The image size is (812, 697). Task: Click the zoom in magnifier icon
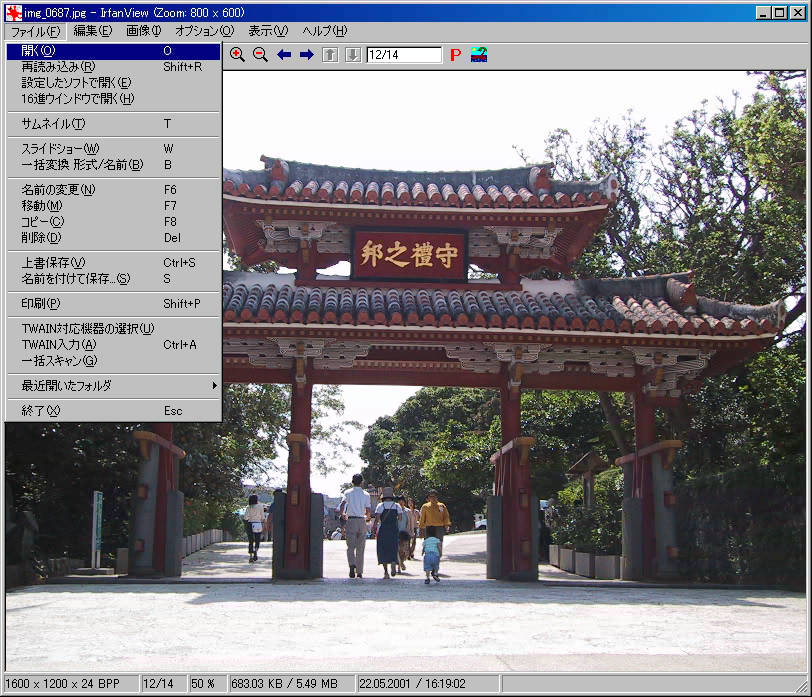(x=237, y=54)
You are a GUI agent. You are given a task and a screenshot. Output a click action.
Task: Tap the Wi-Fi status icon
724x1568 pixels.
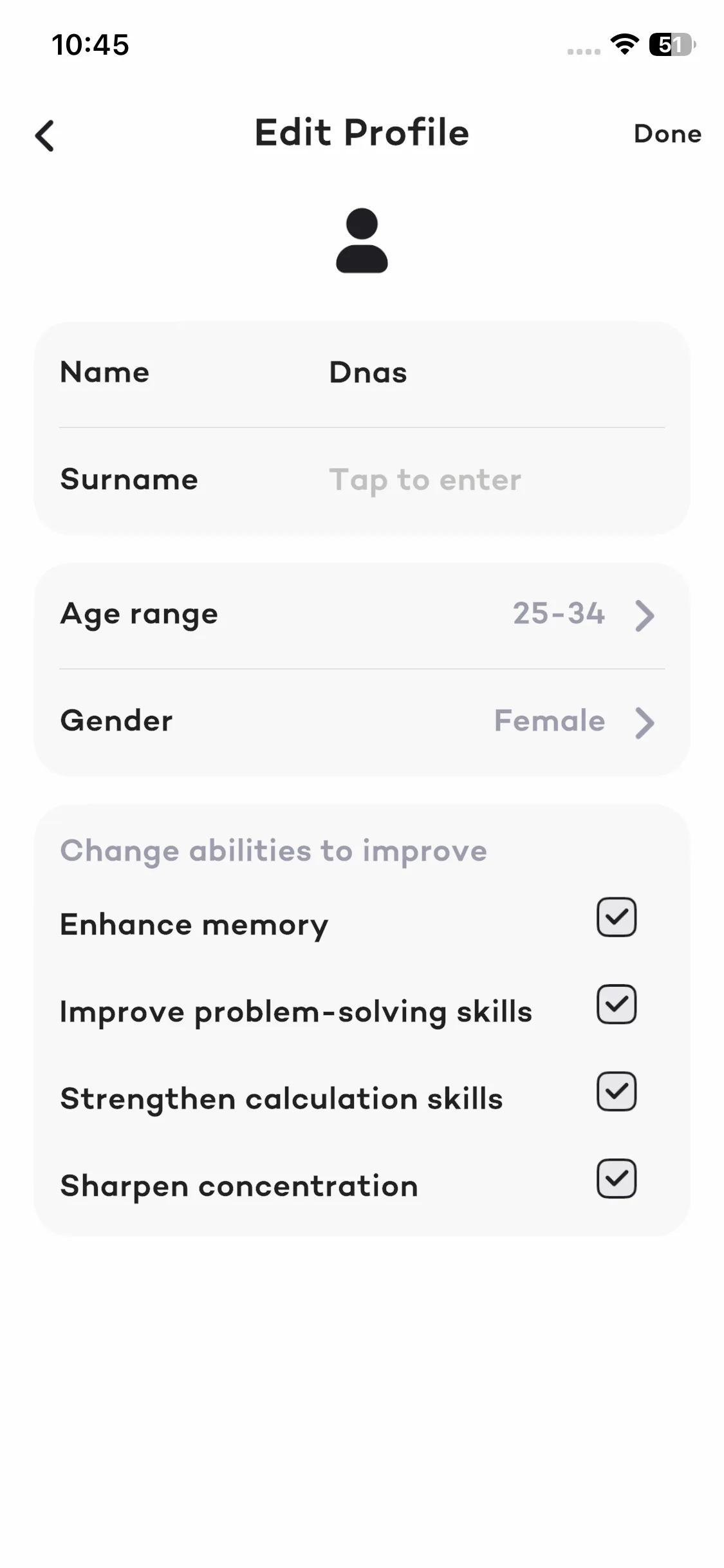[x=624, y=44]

=======

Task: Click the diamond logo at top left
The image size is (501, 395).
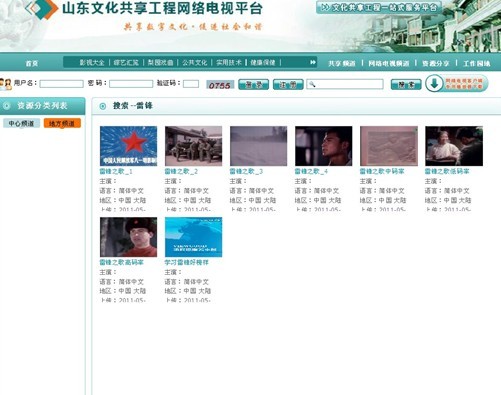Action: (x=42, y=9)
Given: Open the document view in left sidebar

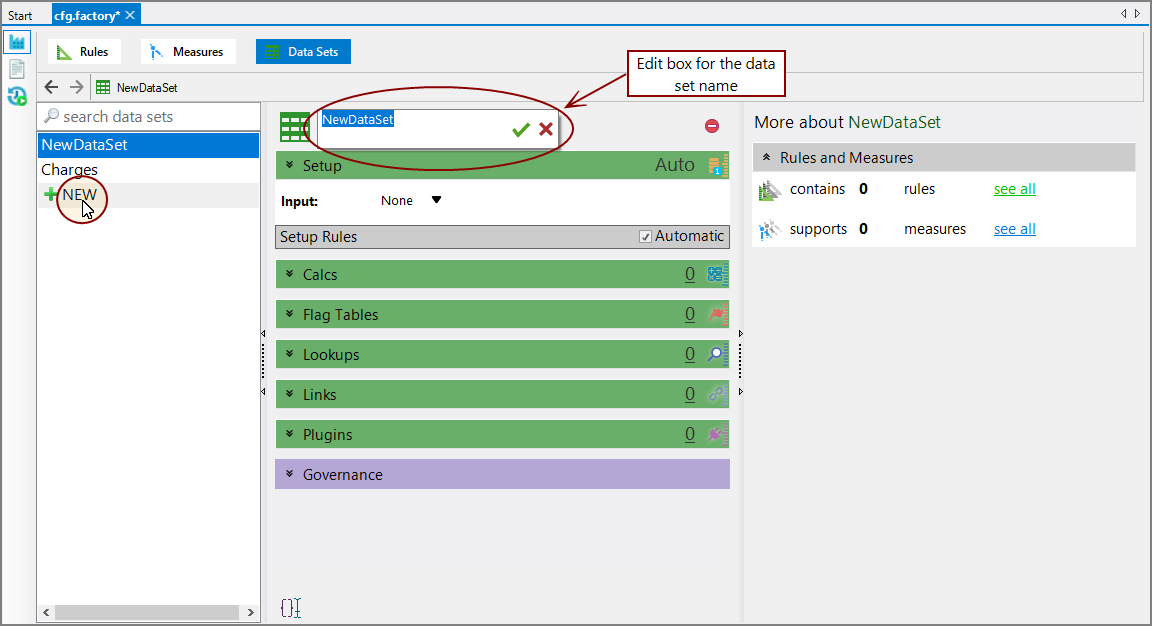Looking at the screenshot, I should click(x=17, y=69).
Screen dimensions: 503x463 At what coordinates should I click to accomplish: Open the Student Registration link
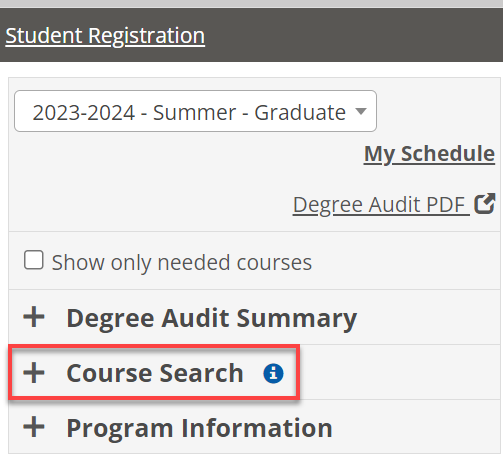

=======

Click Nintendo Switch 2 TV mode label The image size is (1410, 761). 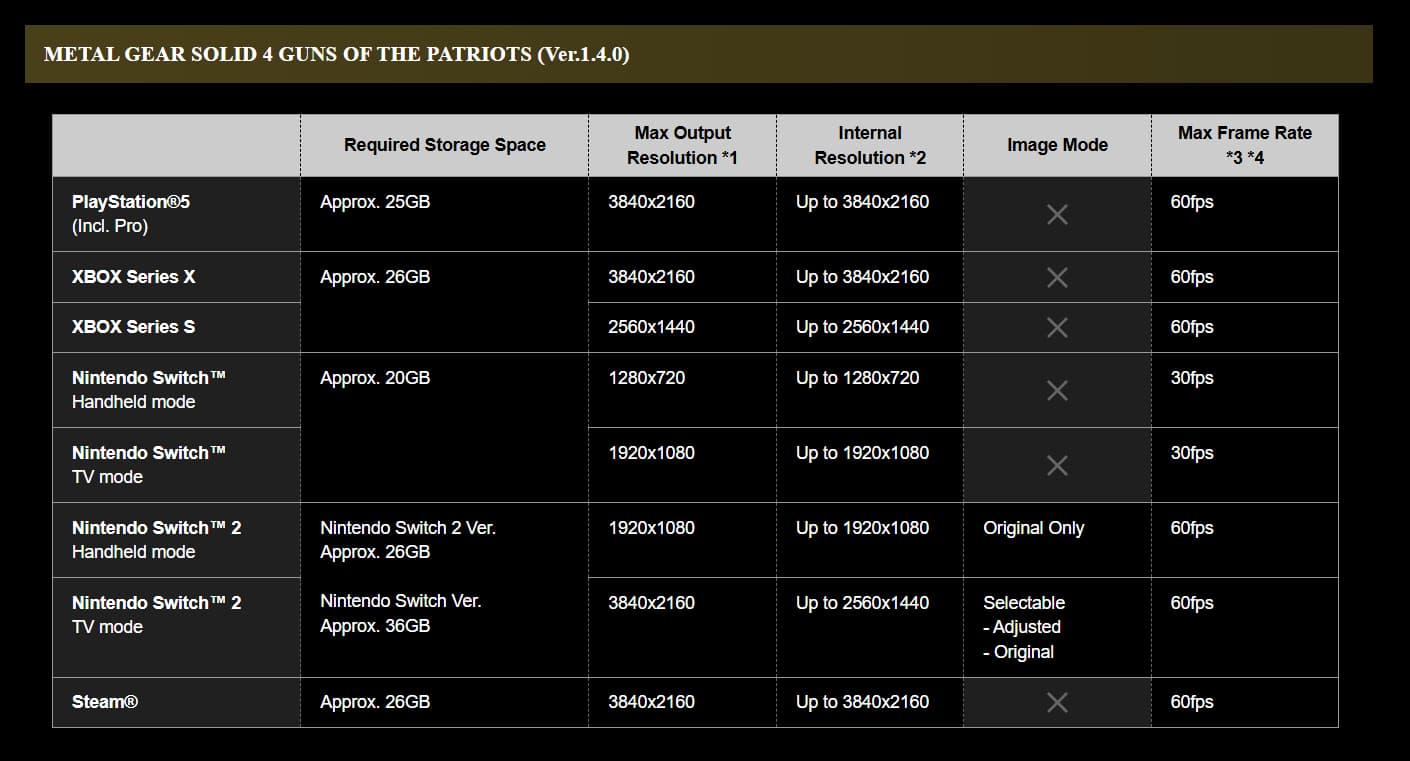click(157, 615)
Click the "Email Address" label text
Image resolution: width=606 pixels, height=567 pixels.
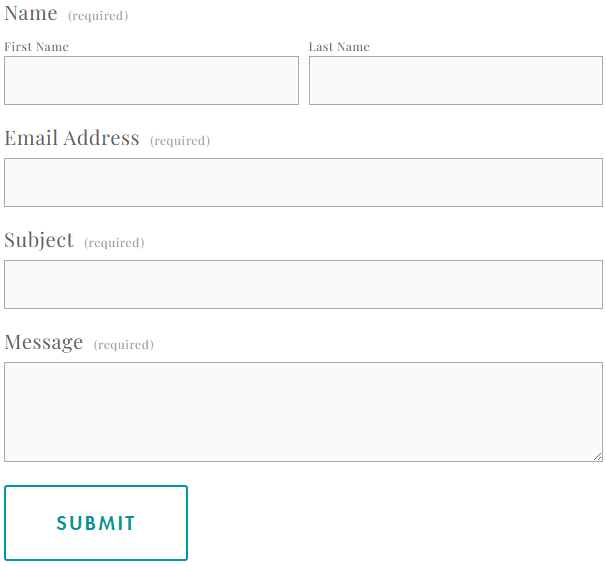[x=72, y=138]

=======

How to complete this task: Take the material above and output only the lines from the one that contains "Given: Open the document view in left sidebar" through the one that contains "Screen dimensions: 503x463", ends included and images left out.

Answer area:
Given: Open the document view in left sidebar

Looking at the screenshot, I should click(x=17, y=69).
Screen dimensions: 503x463 At what coordinates should I click to accomplish: Open the Student Registration link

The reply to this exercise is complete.